EXERCISE REQUIREMENTS:
Rewrite all the records, replacing each "computer-use agent" with "screen-control agent" and leaving everything else unchanged.

>> begin PROVIDED MATERIAL

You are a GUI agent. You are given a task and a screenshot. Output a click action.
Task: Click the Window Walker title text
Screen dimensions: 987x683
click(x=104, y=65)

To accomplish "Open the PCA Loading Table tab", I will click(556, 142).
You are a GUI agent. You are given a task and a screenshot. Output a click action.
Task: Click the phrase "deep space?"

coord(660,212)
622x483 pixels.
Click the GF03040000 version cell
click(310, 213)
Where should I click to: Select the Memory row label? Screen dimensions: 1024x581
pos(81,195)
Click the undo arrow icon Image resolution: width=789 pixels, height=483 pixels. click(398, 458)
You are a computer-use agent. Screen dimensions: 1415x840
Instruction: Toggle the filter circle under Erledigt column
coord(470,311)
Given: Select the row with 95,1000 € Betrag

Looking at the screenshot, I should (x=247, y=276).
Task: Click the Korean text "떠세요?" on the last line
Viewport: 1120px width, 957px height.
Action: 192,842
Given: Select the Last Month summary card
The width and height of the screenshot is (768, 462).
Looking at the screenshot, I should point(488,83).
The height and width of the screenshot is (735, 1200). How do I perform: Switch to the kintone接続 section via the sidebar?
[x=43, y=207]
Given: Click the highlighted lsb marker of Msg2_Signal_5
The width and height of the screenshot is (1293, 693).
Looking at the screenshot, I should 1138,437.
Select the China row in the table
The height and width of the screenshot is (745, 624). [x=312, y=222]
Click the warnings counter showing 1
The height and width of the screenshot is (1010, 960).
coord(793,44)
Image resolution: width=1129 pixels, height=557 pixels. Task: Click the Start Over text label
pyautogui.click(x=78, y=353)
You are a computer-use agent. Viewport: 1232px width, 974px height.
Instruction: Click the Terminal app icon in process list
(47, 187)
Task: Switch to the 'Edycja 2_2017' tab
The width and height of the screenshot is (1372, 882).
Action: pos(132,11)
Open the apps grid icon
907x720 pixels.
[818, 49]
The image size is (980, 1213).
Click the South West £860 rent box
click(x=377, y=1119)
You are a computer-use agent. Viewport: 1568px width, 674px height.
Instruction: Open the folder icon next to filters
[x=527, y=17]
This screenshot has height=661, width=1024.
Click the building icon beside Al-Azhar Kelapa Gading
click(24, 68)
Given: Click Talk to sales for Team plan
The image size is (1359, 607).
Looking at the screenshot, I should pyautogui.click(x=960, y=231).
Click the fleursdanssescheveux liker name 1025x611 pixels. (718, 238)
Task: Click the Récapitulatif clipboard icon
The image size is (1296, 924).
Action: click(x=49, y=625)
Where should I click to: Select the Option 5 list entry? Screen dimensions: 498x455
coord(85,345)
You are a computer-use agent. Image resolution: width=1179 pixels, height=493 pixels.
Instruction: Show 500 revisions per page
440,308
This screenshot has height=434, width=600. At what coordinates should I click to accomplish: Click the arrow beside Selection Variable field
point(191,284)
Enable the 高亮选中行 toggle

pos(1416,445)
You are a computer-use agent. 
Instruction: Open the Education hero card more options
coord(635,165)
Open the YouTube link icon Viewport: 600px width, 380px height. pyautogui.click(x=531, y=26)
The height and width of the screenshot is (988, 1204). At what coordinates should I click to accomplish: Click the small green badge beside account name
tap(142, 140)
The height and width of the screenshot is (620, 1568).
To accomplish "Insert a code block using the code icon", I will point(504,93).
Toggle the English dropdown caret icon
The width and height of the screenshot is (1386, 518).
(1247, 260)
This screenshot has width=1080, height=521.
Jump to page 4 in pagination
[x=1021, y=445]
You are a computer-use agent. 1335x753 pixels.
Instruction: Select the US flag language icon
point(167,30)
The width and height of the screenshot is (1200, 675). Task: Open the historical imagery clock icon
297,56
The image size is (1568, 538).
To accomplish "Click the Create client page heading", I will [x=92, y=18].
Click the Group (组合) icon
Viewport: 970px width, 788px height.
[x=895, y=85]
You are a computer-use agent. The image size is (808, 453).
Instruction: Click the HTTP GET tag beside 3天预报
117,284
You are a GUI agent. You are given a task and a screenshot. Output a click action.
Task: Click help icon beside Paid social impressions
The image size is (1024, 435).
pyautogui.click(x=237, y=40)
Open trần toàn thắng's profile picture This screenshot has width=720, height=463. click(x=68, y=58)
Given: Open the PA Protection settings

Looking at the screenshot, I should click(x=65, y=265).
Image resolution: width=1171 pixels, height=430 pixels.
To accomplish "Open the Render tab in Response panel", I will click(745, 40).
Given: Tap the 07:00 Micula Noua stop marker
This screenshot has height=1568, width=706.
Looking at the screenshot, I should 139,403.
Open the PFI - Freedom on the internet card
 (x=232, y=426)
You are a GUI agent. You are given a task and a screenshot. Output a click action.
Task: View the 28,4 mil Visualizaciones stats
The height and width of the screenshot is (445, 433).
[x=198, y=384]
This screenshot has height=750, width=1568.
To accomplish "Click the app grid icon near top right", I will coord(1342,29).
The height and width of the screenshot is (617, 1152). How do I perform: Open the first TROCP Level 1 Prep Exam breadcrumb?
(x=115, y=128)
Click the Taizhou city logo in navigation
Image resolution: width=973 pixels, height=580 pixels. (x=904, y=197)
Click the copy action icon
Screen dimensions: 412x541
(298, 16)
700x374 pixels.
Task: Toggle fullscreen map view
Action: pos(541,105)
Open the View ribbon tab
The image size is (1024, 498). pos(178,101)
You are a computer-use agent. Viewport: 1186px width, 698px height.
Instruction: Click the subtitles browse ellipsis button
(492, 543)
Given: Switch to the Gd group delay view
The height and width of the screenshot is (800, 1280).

>> end PROVIDED MATERIAL

ANSWER TO THE EXERCISE:
You are a GUI agent. You are given a task and a screenshot. Output a click action.
Task: Click the Window Walker title text
Screen dimensions: 987x683
click(x=104, y=65)

To accomplish "Open the PCA Loading Table tab", I will click(556, 142).
You are a GUI agent. You are given a task and a screenshot. Output a click action.
Task: Click the phrase "deep space?"

coord(660,212)
622x483 pixels.
Click the GF03040000 version cell
click(310, 213)
Where should I click to: Select the Memory row label? Screen dimensions: 1024x581
pos(81,195)
Click the undo arrow icon Image resolution: width=789 pixels, height=483 pixels. click(398, 458)
You are a screen-control agent. Screen dimensions: 1415x840
Instruction: Toggle the filter circle under Erledigt column
coord(470,311)
Given: Select the row with 95,1000 € Betrag

Looking at the screenshot, I should (x=247, y=276).
Task: Click the Korean text "떠세요?" on the last line
Viewport: 1120px width, 957px height.
Action: 192,842
Given: Select the Last Month summary card
The width and height of the screenshot is (768, 462).
Looking at the screenshot, I should point(488,83).
The height and width of the screenshot is (735, 1200). How do I perform: Switch to the kintone接続 section via the sidebar?
[x=43, y=207]
Given: Click the highlighted lsb marker of Msg2_Signal_5
The width and height of the screenshot is (1293, 693).
Looking at the screenshot, I should 1138,437.
Select the China row in the table
The height and width of the screenshot is (745, 624). [x=312, y=222]
Click the warnings counter showing 1
The height and width of the screenshot is (1010, 960).
coord(793,44)
Image resolution: width=1129 pixels, height=557 pixels. Task: Click the Start Over text label
pyautogui.click(x=78, y=353)
You are a screen-control agent. Viewport: 1232px width, 974px height.
Instruction: Click the Terminal app icon in process list
(47, 187)
Task: Switch to the 'Edycja 2_2017' tab
The width and height of the screenshot is (1372, 882).
Action: pos(132,11)
Open the apps grid icon
907x720 pixels.
[818, 49]
The image size is (980, 1213).
Click the South West £860 rent box
click(x=377, y=1119)
You are a screen-control agent. Viewport: 1568px width, 674px height.
Instruction: Open the folder icon next to filters
[x=527, y=17]
This screenshot has height=661, width=1024.
Click the building icon beside Al-Azhar Kelapa Gading
click(24, 68)
Given: Click Talk to sales for Team plan
The image size is (1359, 607).
Looking at the screenshot, I should pyautogui.click(x=960, y=231).
Click the fleursdanssescheveux liker name 1025x611 pixels. (718, 238)
Task: Click the Récapitulatif clipboard icon
The image size is (1296, 924).
Action: click(x=49, y=625)
Where should I click to: Select the Option 5 list entry? Screen dimensions: 498x455
coord(85,345)
You are a screen-control agent. Image resolution: width=1179 pixels, height=493 pixels.
Instruction: Show 500 revisions per page
440,308
This screenshot has height=434, width=600. At what coordinates should I click to accomplish: Click the arrow beside Selection Variable field
point(191,284)
Enable the 高亮选中行 toggle

pos(1416,445)
You are a screen-control agent. 
Instruction: Open the Education hero card more options
coord(635,165)
Open the YouTube link icon Viewport: 600px width, 380px height. pyautogui.click(x=531, y=26)
The height and width of the screenshot is (988, 1204). At what coordinates should I click to accomplish: Click the small green badge beside account name
tap(142, 140)
The height and width of the screenshot is (620, 1568).
To accomplish "Insert a code block using the code icon", I will point(504,93).
Toggle the English dropdown caret icon
The width and height of the screenshot is (1386, 518).
(1247, 260)
This screenshot has width=1080, height=521.
Jump to page 4 in pagination
[x=1021, y=445]
You are a screen-control agent. 1335x753 pixels.
Instruction: Select the US flag language icon
point(167,30)
The width and height of the screenshot is (1200, 675). Task: Open the historical imagery clock icon
297,56
The image size is (1568, 538).
To accomplish "Click the Create client page heading", I will [x=92, y=18].
Click the Group (组合) icon
Viewport: 970px width, 788px height.
[x=895, y=85]
You are a screen-control agent. The image size is (808, 453).
Instruction: Click the HTTP GET tag beside 3天预报
117,284
You are a GUI agent. You are given a task and a screenshot. Output a click action.
Task: Click help icon beside Paid social impressions
The image size is (1024, 435).
pyautogui.click(x=237, y=40)
Open trần toàn thắng's profile picture This screenshot has width=720, height=463. click(x=68, y=58)
Given: Open the PA Protection settings

Looking at the screenshot, I should click(x=65, y=265).
Image resolution: width=1171 pixels, height=430 pixels.
To accomplish "Open the Render tab in Response panel", I will click(745, 40).
Given: Tap the 07:00 Micula Noua stop marker
This screenshot has height=1568, width=706.
Looking at the screenshot, I should 139,403.
Open the PFI - Freedom on the internet card
 (x=232, y=426)
You are a GUI agent. You are given a task and a screenshot. Output a click action.
Task: View the 28,4 mil Visualizaciones stats
The height and width of the screenshot is (445, 433).
[x=198, y=384]
This screenshot has height=750, width=1568.
To accomplish "Click the app grid icon near top right", I will coord(1342,29).
The height and width of the screenshot is (617, 1152). How do I perform: Open the first TROCP Level 1 Prep Exam breadcrumb?
(x=115, y=128)
Click the Taizhou city logo in navigation
Image resolution: width=973 pixels, height=580 pixels. (x=904, y=197)
Click the copy action icon
Screen dimensions: 412x541
(298, 16)
700x374 pixels.
Task: Toggle fullscreen map view
Action: pos(541,105)
Open the View ribbon tab
The image size is (1024, 498). pos(178,101)
You are a screen-control agent. Viewport: 1186px width, 698px height.
Instruction: Click the subtitles browse ellipsis button
(492, 543)
Given: Switch to the Gd group delay view
The height and width of the screenshot is (800, 1280).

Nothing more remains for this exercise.